Romualdo – Acredito que sim, e acho que isso fez parte do acordo com os EUA durante o governo Obama, com a intermediação do Papa Francisco. Até mesmo pelo fato dele já estar bastante velho. Agora tudo depende da maneira como se dará a relação com os EUA. Com Donald Trump, muito do que foi acordado entre os dois países está sendo desfeito. A política externa de Trump é isolacionista e sua base de apoio é muito forte entre os anticastristas que vivem naquele país. É possível que a saída dele sirva como um trunfo nas negociações para que o bloqueio criminoso de cinco décadas seja extinto. Mas é preciso ainda ver como as coisas andarão nos EUA sob a batuta desafinada de Donald Trump.

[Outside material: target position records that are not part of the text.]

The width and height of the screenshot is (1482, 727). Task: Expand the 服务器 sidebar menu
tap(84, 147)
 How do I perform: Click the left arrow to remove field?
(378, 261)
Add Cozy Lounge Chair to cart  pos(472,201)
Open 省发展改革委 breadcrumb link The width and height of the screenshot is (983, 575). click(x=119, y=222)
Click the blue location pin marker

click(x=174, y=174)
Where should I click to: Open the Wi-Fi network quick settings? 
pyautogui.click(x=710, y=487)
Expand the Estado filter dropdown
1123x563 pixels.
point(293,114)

Tendência é a de Lula ser preso e impedido de disputar 2018”
Romualdo Pessoa, doutor da UFG
DM – Luiz Inácio Lula da Silva será preso e impedido de disputar as eleições de 2018?

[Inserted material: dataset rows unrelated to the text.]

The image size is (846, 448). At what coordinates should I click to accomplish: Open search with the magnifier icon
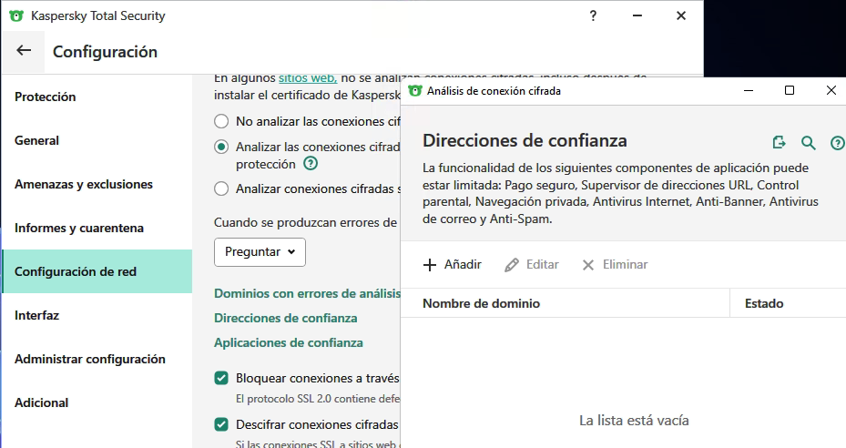808,142
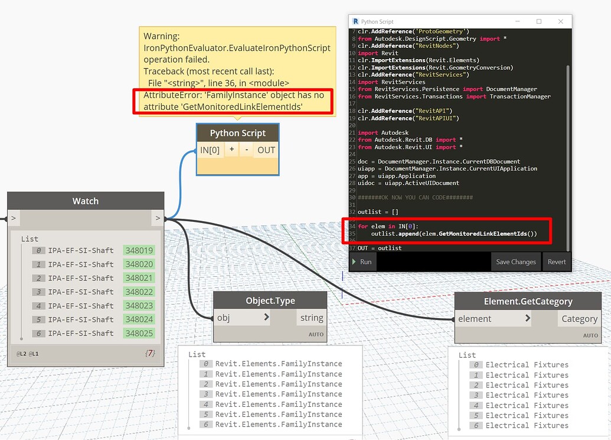Expand the Watch node output chevron
Image resolution: width=611 pixels, height=440 pixels.
(x=158, y=218)
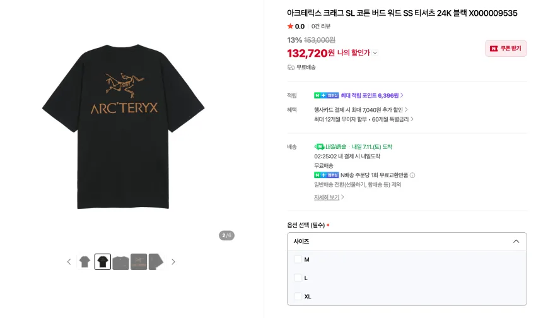536x318 pixels.
Task: Click the red star rating icon
Action: [290, 27]
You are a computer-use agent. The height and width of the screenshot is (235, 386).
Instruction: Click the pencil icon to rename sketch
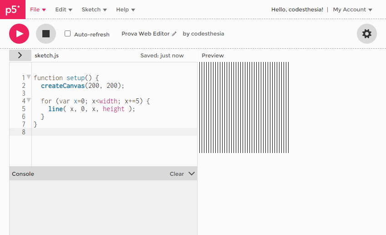[174, 34]
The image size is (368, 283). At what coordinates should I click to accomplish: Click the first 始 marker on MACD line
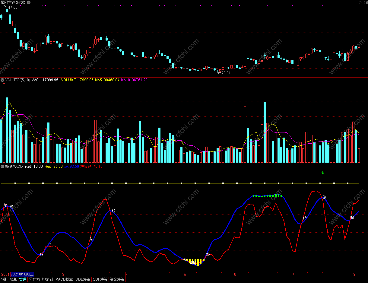[5, 205]
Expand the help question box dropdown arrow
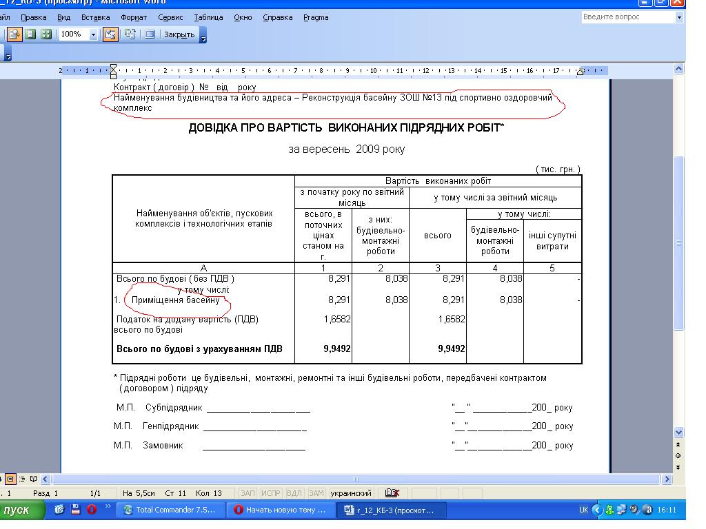Image resolution: width=706 pixels, height=529 pixels. point(678,17)
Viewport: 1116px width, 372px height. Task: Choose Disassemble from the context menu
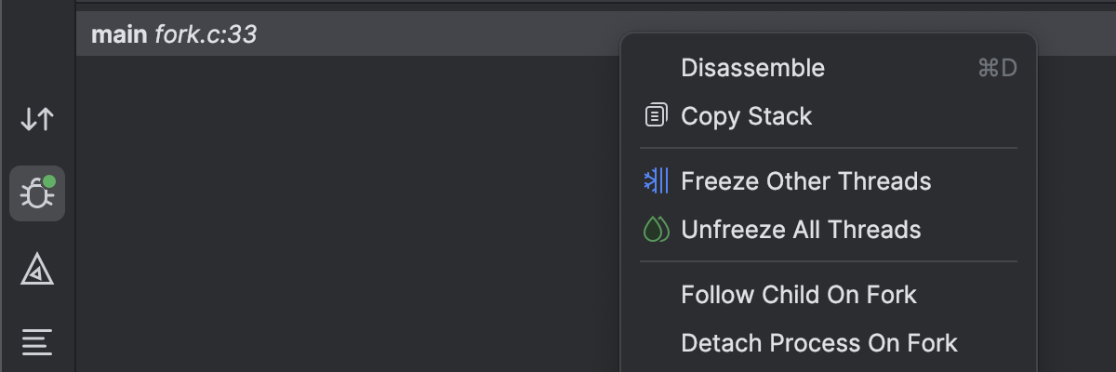tap(752, 68)
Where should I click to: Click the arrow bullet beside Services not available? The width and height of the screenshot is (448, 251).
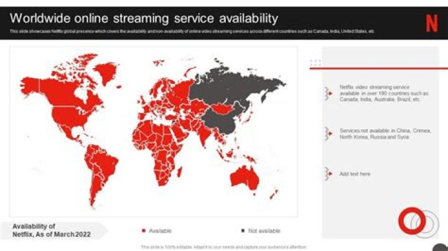329,133
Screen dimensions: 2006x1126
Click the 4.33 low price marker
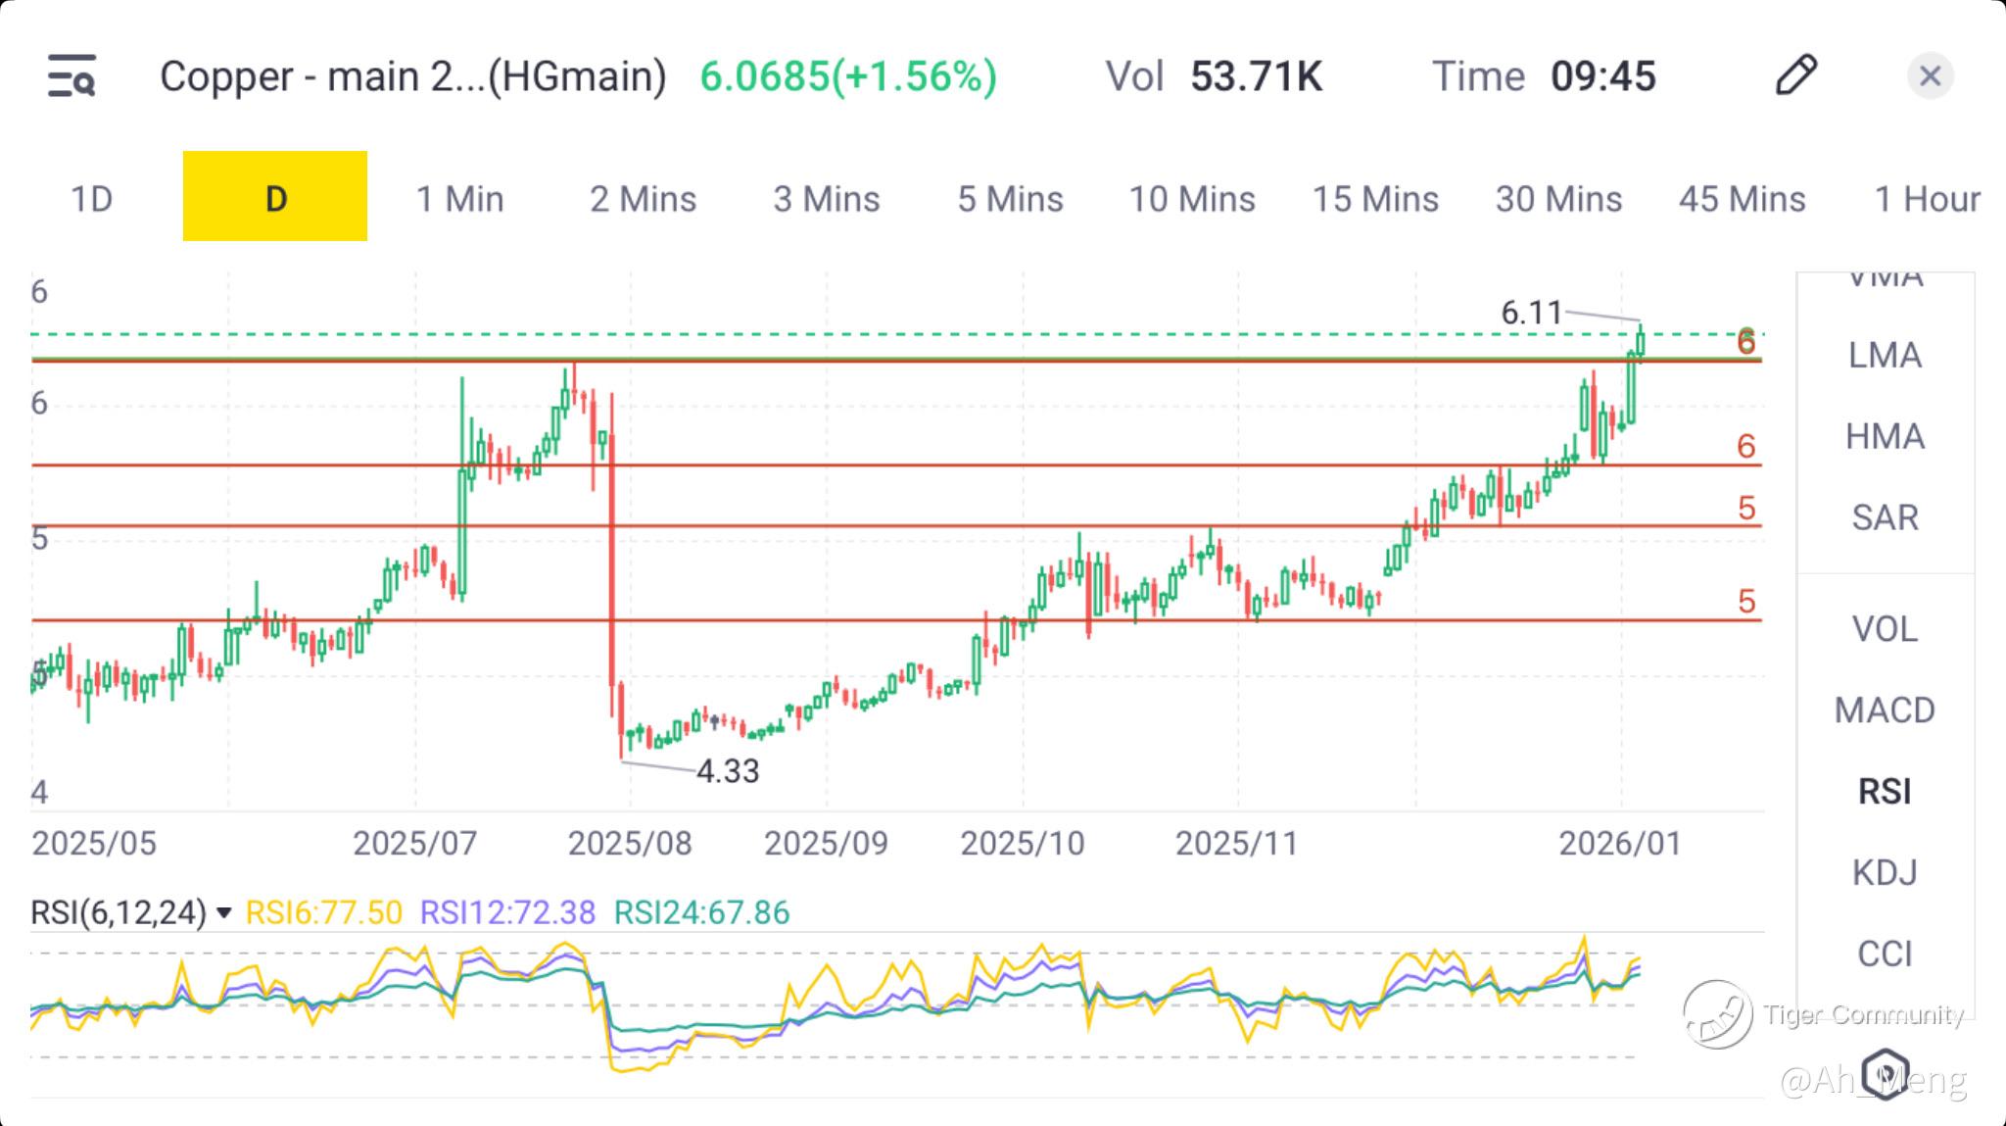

Romualdo – Desde o começo dessa crise em que ficou bem claro a seletividade nas investigações de casos de corrupção que tenho dito que o objetivo é pegar o Lula. Quando falo em seletividade não me refiro somente a investigações aos que são do PT, mas aos que fizeram parte da base de apoio dos governos Lula e Dilma. Porque tudo que se está descobrindo agora, era prática corriqueira de décadas de política brasileira. As eleições aqui no Brasil sempre ocorreram contaminadas nessas relações entre empresas e financiamento de campanha. Foi assim que as oligarquias permaneceram no poder tanto tempo. O que ocorreu nos governos anteriores, inclusive do PSDB, com FHC, com uso do mecanismo de compra de parlamentares para aprovar a reeleição. Ora, se o objetivo desde o começo é prender Lula, para que ele não retorne à presidência da República, e se por mais de dois anos repetidamente se acentua o desgaste numa lógica goelbesiana [uma mentira repetida por muitas vezes se passa por verdade], é evidente que isso deverá ocorrer. Pode não ocorrer caso o STF volte atrás na decisão de prender um investigado quando já houver uma condenação numa segunda instância judicial. Se isso não ocorrer, Lula será preso. A menos que houvesse uma convulsão social e ações de desobediências civis coletivas. Não me parece que vai acontecer, porque o povo está anestesiado e muito cético em relação à política. Houve uma desconstrução perversa do que aconteceu de melhor no Brasil nos últimos anos e o pessimismo foi injetado no inconsciente da população. Pessimismo, aversão à política e intolerância com as diferenças. Nesse ambiente a sociedade está mais para a letargia do que para se levantar contra injustiças que se cometam contra um político que é tido, e isso é inegável, como a maior liderança política do país desde Getúlio Vargas. É claro que isso tem um tempo de validade, a desesperança leva ao desespero, e às insurgências sociais, basta pesquisar na história.